#### Excerto citado:
O amor que une os esposos, como afirma o Papa Francisco, na sua Exortação Apostólica “A Alegria do Amor”, é um “amor santificado, enriquecido e iluminado pela graça do sacramento do matrimónio”.
Daqui decorre, nas palavras do Santo Padre, que “os esposos são investidos numa autêntica missão, para que possam tornar visível, a partir das realidades simples e ordinárias, o amor com que Cristo ama a sua Igreja, continuando a dar a sua vida por ela”.
Compreende-se bem que o matrimónio não possa ser encarado como uma espécie de “seguro de vida” – do estilo “já estou casado/a, já estou arrumado/a” – ao invés é um desafio para que o casal vá construindo um projeto partilhado, com amabilidade e respeito mútuo, pedindo sempre, ao Divino Espírito Santo, a Luz para o adequado discernimento nas mais variadas circunstâncias da vida.
“Os bons relacionamentos não acontecem simplesmente: eles são o produto direto da energia, tempo, esforço que investimos neles” (Matarazzo, 1996).
É com este empenhamento que a vinculação se torna mais resiliente, criando as capacidades necessárias para enfrentar as adversidades da vida, como sejam: doenças, questões laborais, problemas financeiros, dificuldades que possam ser suscitadas pela educação dos filhos, etc.
O matrimónio é para os bons e maus momentos – daí a sua grandeza – não se trata de uma relação submetida a um regime de precariedade como, infelizmente, acontece com muitos contratos de trabalho.
É lamentável quando à precariedade laboral se adiciona a precariedade afetiva!
A não assunção do compromisso conduz , como diz o Papa Francisco, à “cultura do provisório”, que consiste na “rapidez com que as pessoas passam duma relação afetiva para outra. Creem que o amor, como acontece nas redes sociais, se possa conectar ou desconectar ao gosto do consumidor e inclusive bloquear rapidamente. (…).Transpõe-se para as relações afetivas o que acontece com os objetos e o meio ambiente: tudo é descartável, cada um usa e joga fora, gasta e rompe, aproveita e espreme enquanto serve; depois… adeus”.

#### Teste de compreensão:
1 – Transcreva o trecho do texto sobre o matrimónio entre "Compreende-se bem que" e "dos filhos, etc.", inclusive, trocando "resiliente" por "sólida".
2 – Responda, com base no texto sobre o matrimónio:
(a) Qual é o título da Exortação Apostólica do Papa Francisco referida?
(b) Segundo a citação de Matarazzo, de que são produto direto os bons relacionamentos?
(c) A que conduz a não assunção do compromisso, segundo o Papa Francisco?

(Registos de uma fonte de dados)
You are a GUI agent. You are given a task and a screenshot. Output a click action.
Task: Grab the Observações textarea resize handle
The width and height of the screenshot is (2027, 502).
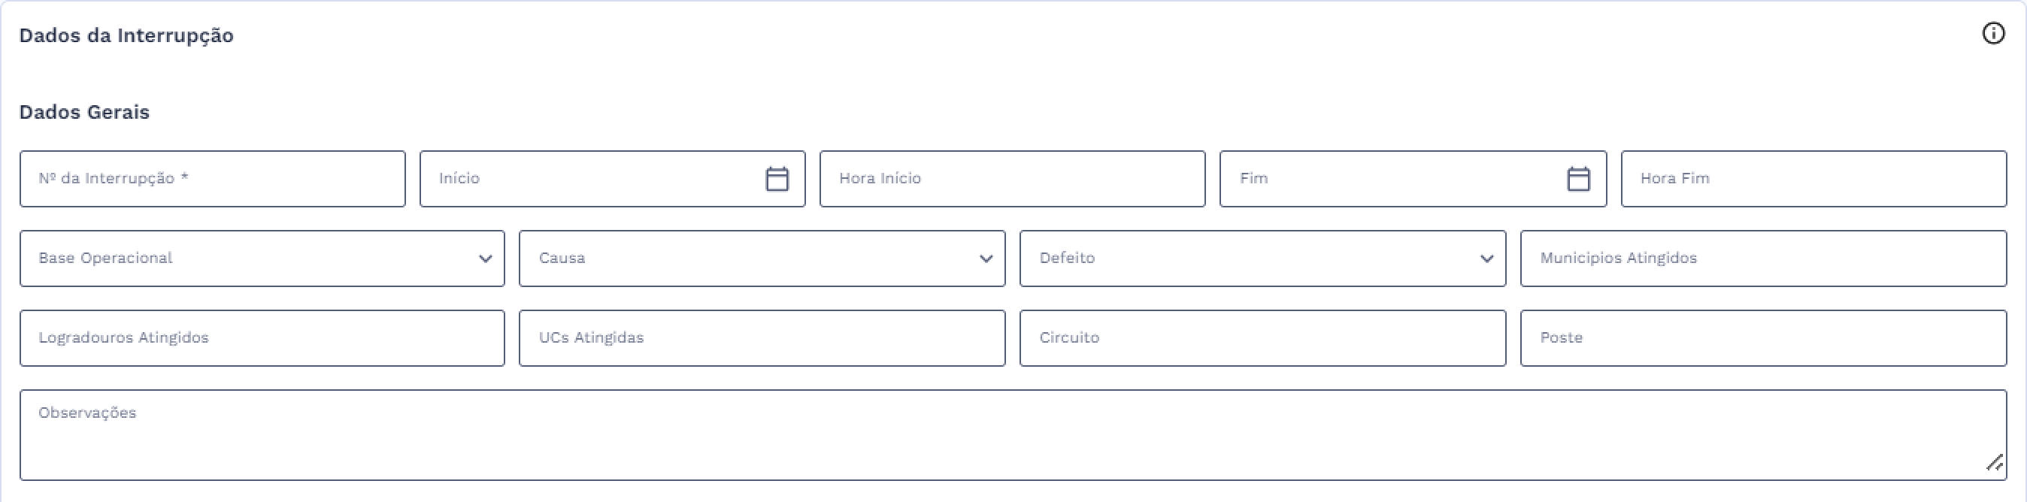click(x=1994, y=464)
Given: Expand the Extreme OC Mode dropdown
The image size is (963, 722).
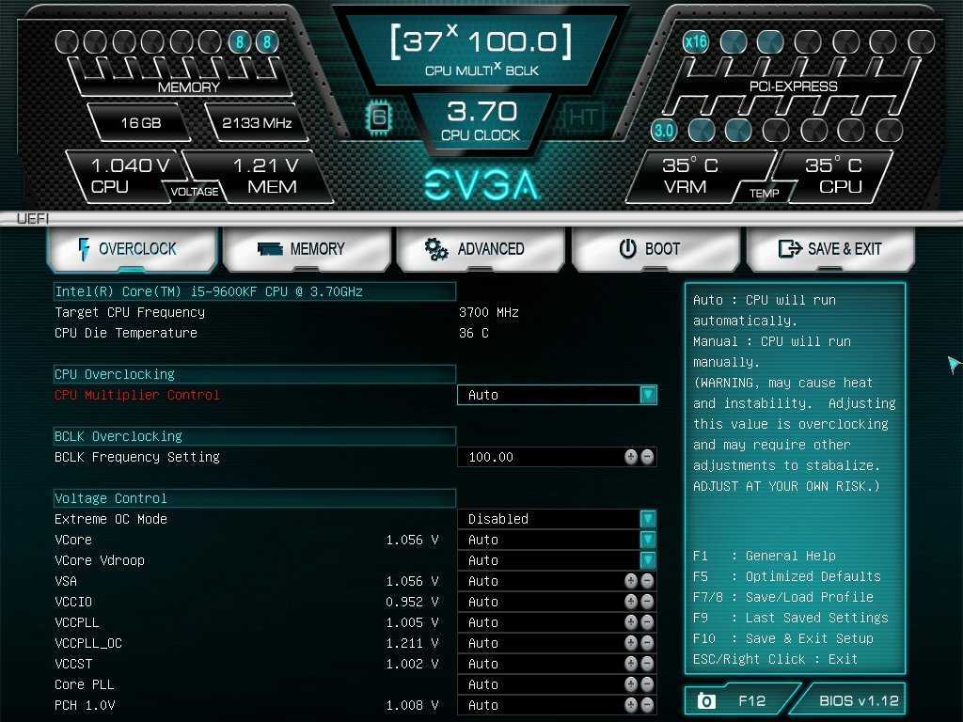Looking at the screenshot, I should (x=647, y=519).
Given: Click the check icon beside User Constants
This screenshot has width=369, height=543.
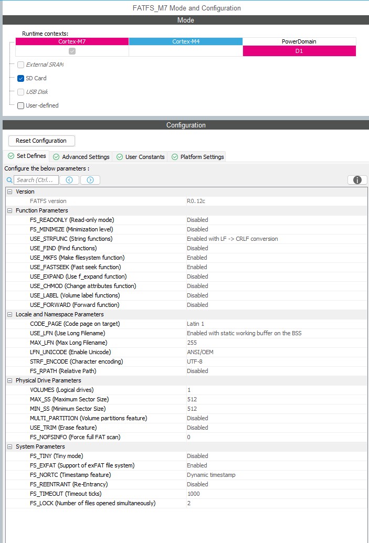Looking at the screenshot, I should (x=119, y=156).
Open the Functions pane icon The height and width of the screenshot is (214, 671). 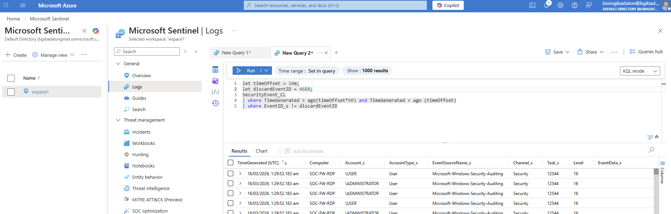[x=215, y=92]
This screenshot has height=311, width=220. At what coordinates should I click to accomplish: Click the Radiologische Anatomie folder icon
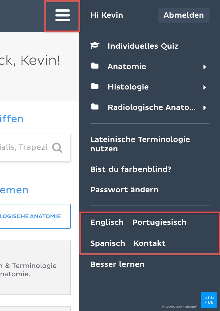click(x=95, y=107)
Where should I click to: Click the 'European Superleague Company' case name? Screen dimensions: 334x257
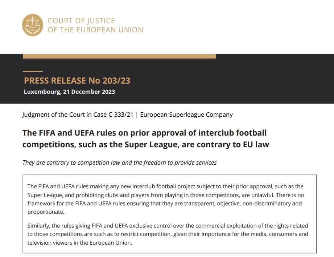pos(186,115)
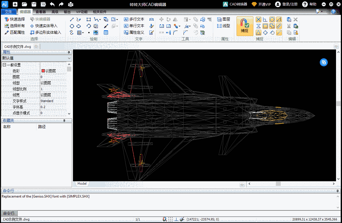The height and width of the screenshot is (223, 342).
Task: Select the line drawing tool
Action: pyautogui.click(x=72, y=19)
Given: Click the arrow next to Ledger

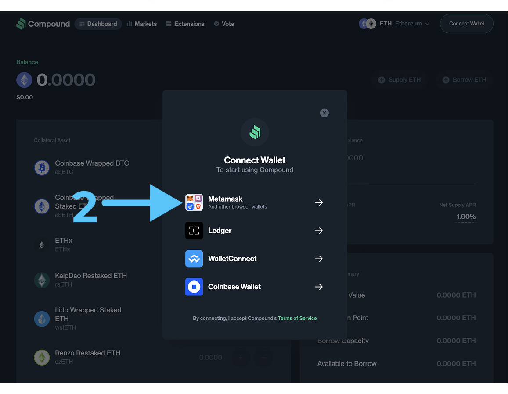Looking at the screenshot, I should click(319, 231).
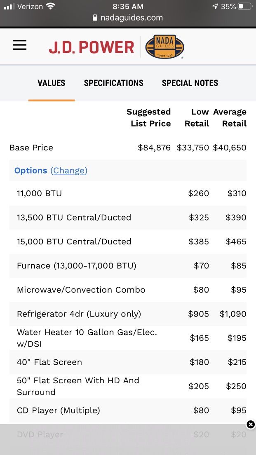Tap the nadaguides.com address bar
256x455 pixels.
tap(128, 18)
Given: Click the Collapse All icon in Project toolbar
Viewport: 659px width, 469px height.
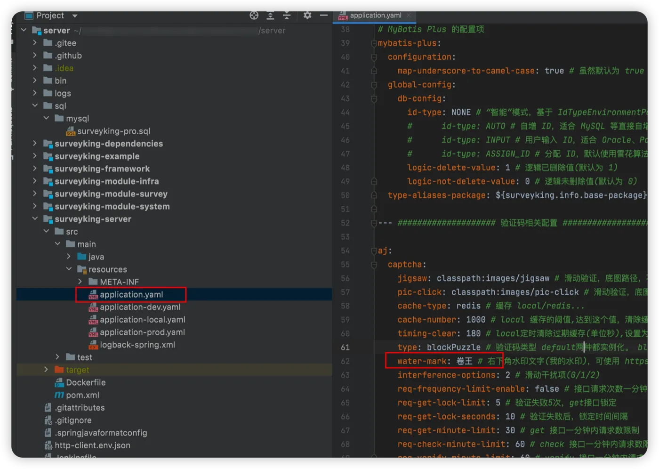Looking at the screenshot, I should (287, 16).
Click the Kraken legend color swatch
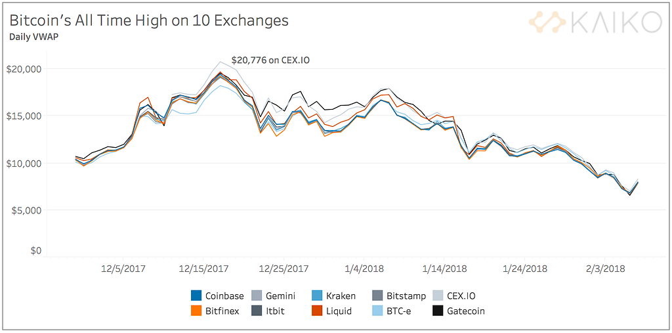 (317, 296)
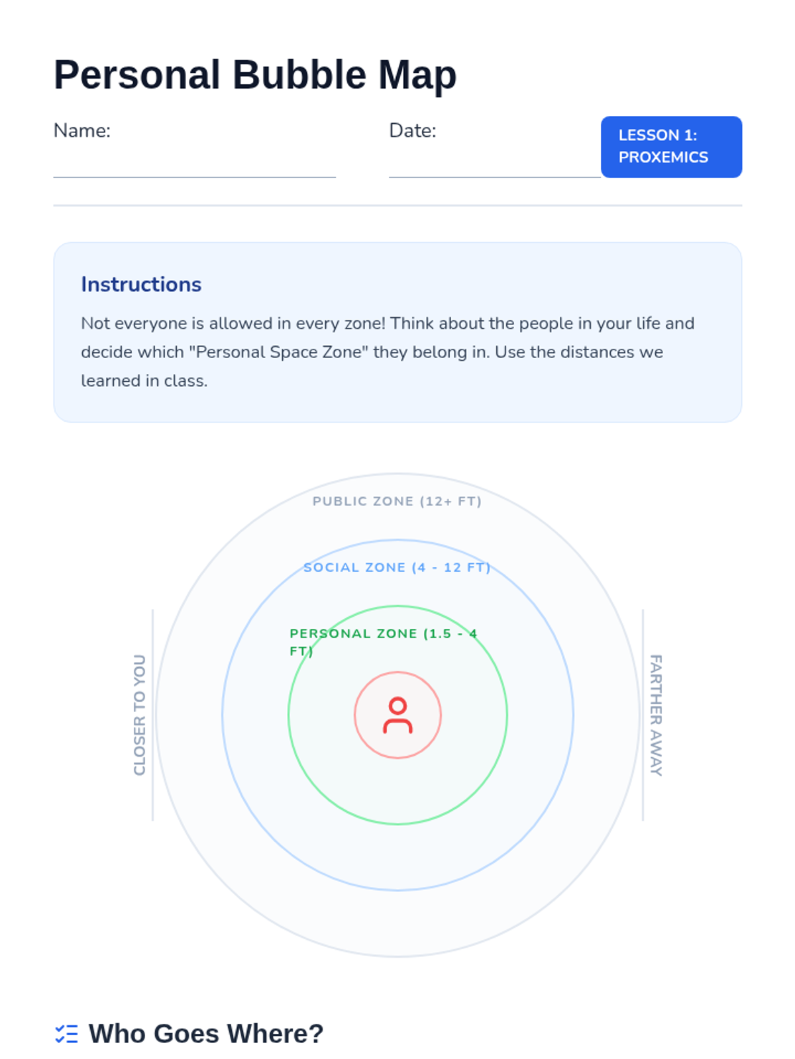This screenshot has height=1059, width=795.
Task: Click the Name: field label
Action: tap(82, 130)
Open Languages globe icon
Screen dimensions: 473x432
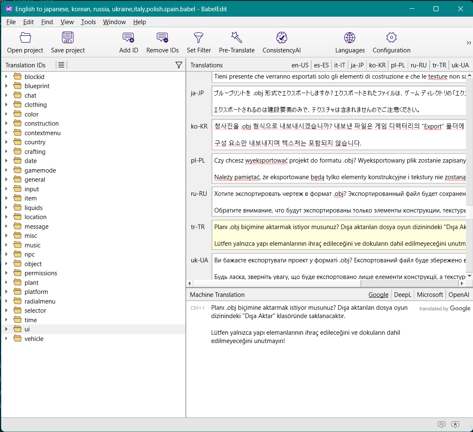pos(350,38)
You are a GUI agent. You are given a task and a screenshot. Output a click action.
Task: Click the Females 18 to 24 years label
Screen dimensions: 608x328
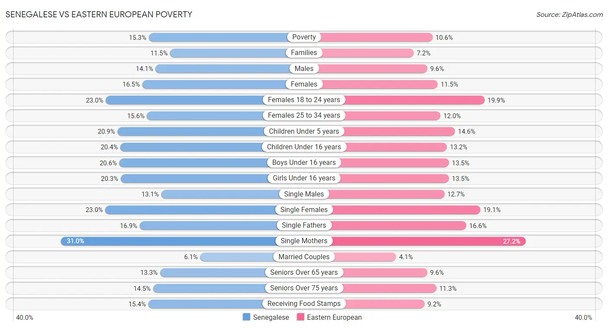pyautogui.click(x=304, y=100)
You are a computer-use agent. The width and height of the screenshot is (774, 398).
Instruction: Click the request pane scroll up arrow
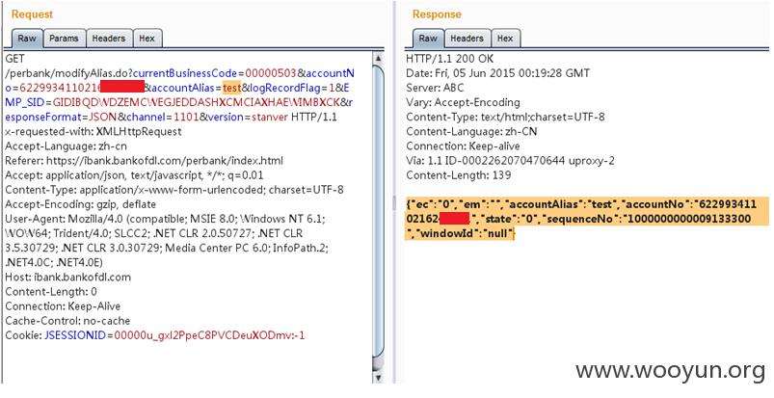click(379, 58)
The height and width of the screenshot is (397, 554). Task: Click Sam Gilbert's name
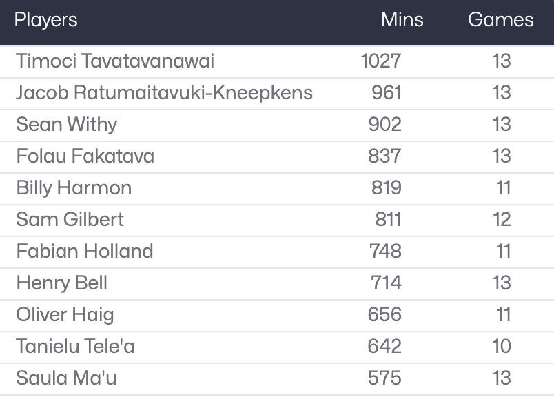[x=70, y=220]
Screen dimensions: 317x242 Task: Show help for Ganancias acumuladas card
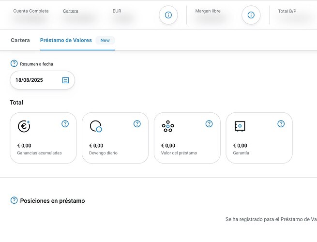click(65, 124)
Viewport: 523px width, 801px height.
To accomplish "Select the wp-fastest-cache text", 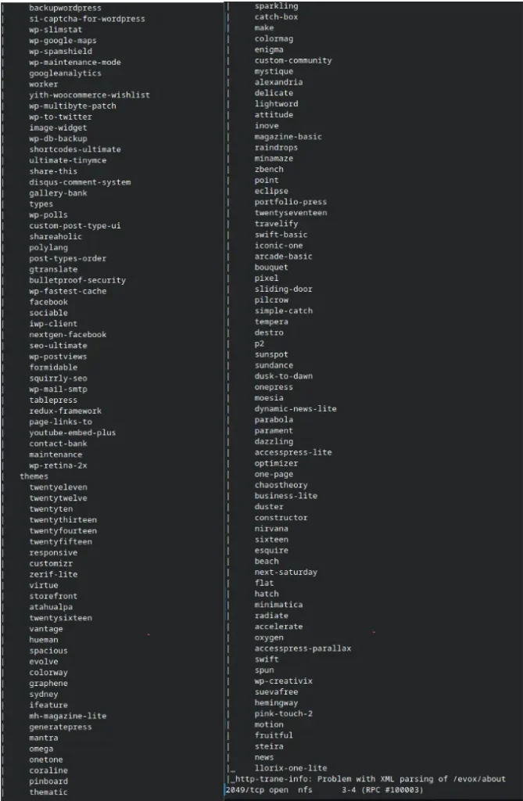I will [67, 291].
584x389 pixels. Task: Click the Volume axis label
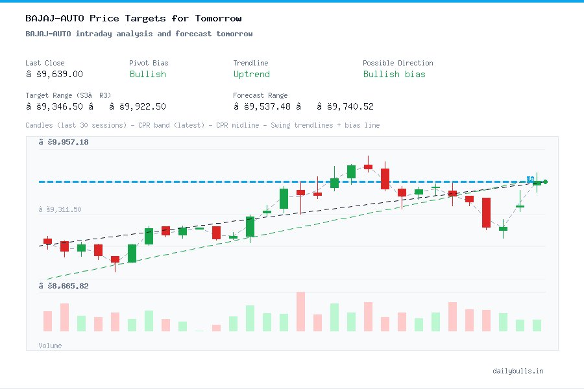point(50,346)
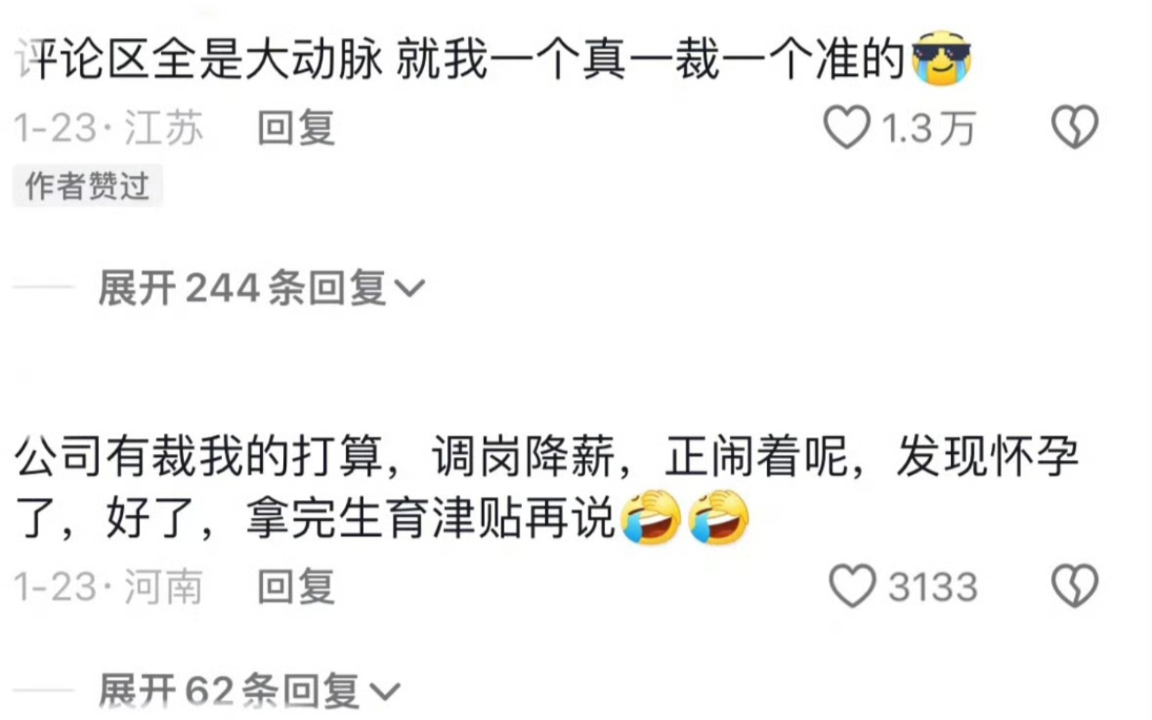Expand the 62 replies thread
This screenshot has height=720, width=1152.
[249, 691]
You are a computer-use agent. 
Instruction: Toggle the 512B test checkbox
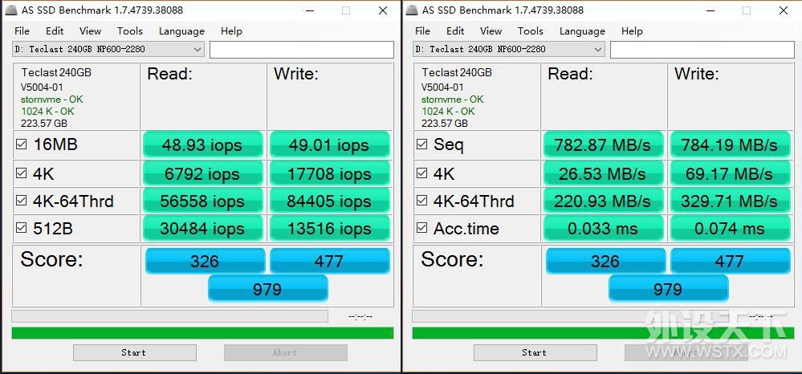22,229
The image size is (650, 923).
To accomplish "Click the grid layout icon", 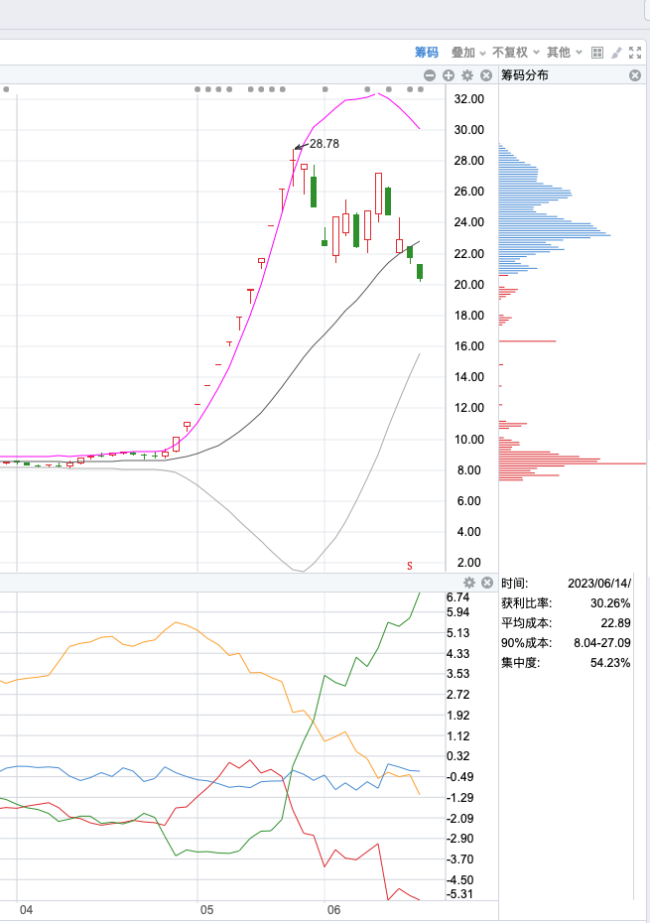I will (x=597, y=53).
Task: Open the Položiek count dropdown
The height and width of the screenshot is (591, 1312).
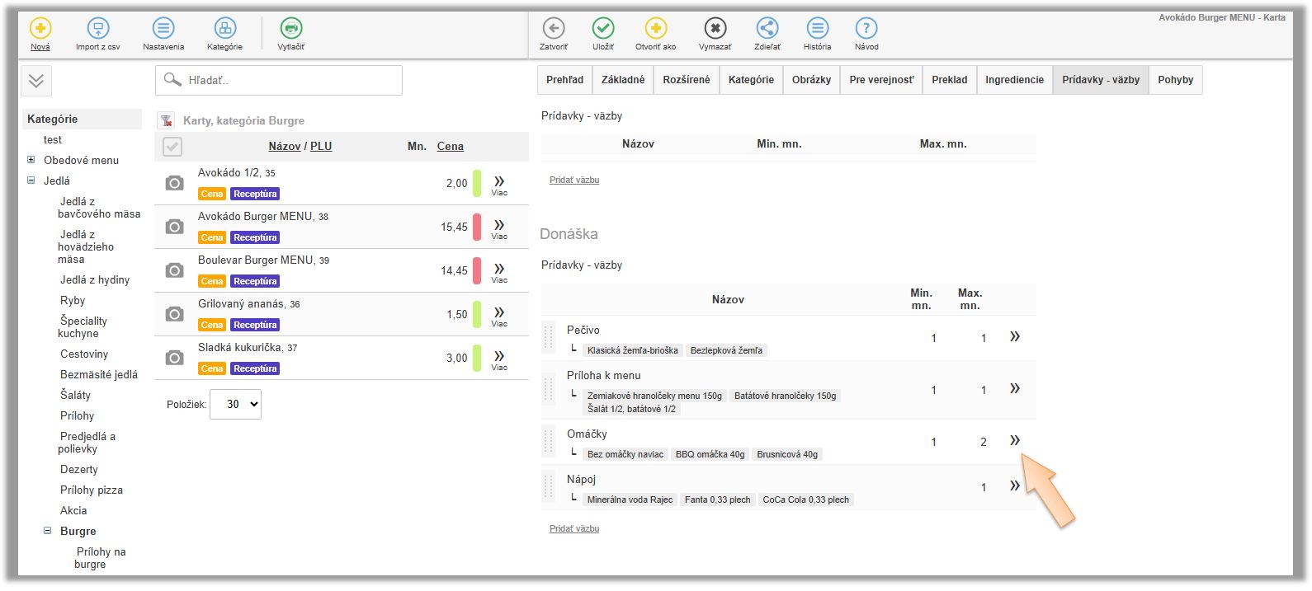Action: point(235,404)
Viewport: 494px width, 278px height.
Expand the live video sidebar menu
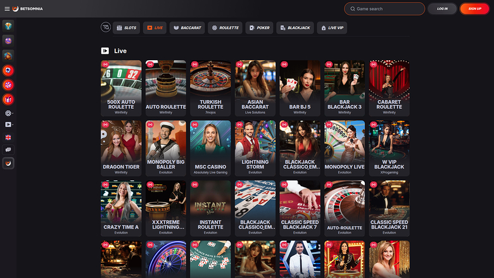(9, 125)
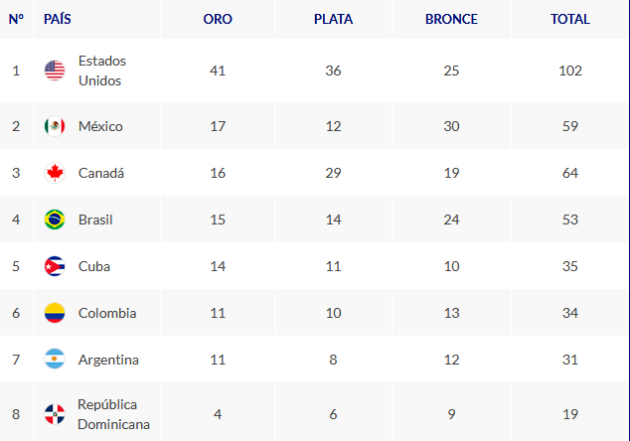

#### Respostas por número:
1 –
Compreende-se bem que o matrimónio não possa ser encarado como uma espécie de “seguro de vida” – do estilo “já estou casado/a, já estou arrumado/a” – ao invés é um desafio para que o casal vá construindo um projeto partilhado, com amabilidade e respeito mútuo, pedindo sempre, ao Divino Espírito Santo, a Luz para o adequado discernimento nas mais variadas circunstâncias da vida.
“Os bons relacionamentos não acontecem simplesmente: eles são o produto direto da energia, tempo, esforço que investimos neles” (Matarazzo, 1996).
É com este empenhamento que a vinculação se torna mais sólida, criando as capacidades necessárias para enfrentar as adversidades da vida, como sejam: doenças, questões laborais, problemas financeiros, dificuldades que possam ser suscitadas pela educação dos filhos, etc.

2 –
(a) "A Alegria do Amor".
(b) Da energia, tempo e esforço que neles investimos.
(c) À "cultura do provisório".